═══ SOURCE DATA ═══
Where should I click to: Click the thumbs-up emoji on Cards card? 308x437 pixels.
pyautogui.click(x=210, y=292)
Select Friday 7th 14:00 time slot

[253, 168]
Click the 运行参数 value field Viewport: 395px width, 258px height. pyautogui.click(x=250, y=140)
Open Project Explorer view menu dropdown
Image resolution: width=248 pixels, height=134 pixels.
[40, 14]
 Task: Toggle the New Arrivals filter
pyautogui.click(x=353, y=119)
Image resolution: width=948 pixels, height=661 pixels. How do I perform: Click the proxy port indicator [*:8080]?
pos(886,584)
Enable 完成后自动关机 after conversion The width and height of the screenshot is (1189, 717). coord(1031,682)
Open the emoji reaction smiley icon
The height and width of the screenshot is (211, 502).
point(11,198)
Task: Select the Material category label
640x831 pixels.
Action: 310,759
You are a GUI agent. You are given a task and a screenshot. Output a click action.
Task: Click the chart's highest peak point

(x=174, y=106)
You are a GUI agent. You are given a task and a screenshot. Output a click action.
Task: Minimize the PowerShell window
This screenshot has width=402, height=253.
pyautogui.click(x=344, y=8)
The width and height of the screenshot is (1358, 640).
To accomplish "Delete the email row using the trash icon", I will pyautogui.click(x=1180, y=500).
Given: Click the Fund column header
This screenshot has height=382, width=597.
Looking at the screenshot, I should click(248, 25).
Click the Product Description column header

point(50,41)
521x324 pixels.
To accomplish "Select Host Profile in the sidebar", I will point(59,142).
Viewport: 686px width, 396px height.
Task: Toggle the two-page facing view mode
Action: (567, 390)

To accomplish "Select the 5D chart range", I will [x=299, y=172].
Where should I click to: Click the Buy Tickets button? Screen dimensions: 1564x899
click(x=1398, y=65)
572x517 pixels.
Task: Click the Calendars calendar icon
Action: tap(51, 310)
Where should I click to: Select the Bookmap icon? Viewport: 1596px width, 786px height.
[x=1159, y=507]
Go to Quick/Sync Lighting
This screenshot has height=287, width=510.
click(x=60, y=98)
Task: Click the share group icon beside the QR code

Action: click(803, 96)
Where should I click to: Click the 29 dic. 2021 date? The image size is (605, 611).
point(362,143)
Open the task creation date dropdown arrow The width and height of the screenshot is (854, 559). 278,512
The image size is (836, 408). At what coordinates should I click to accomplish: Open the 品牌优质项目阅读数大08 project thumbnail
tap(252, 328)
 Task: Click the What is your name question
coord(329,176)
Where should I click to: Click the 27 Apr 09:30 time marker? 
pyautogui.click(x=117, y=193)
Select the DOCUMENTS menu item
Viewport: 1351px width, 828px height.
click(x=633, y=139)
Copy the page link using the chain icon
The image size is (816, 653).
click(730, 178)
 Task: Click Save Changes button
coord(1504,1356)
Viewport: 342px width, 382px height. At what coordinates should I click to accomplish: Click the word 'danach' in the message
═══
» **EXERCISE REQUIREMENTS**
Give back, unchanged, the line that holds "Task: Click the share" along with all lines after it through the last line above.

» **YOUR RESPONSE**
Task: Click the share group icon beside the QR code

Action: click(803, 96)
Where should I click to: Click the 29 dic. 2021 date? The image size is (605, 611).
point(362,143)
Open the task creation date dropdown arrow The width and height of the screenshot is (854, 559). 278,512
The image size is (836, 408). At what coordinates should I click to accomplish: Open the 品牌优质项目阅读数大08 project thumbnail
tap(252, 328)
 Task: Click the What is your name question
coord(329,176)
Where should I click to: Click the 27 Apr 09:30 time marker? 
pyautogui.click(x=117, y=193)
Select the DOCUMENTS menu item
Viewport: 1351px width, 828px height.
click(x=633, y=139)
Copy the page link using the chain icon
The image size is (816, 653).
click(730, 178)
 Task: Click Save Changes button
coord(1504,1356)
Viewport: 342px width, 382px height. At what coordinates should I click to accomplish: Click the word 'danach' in the message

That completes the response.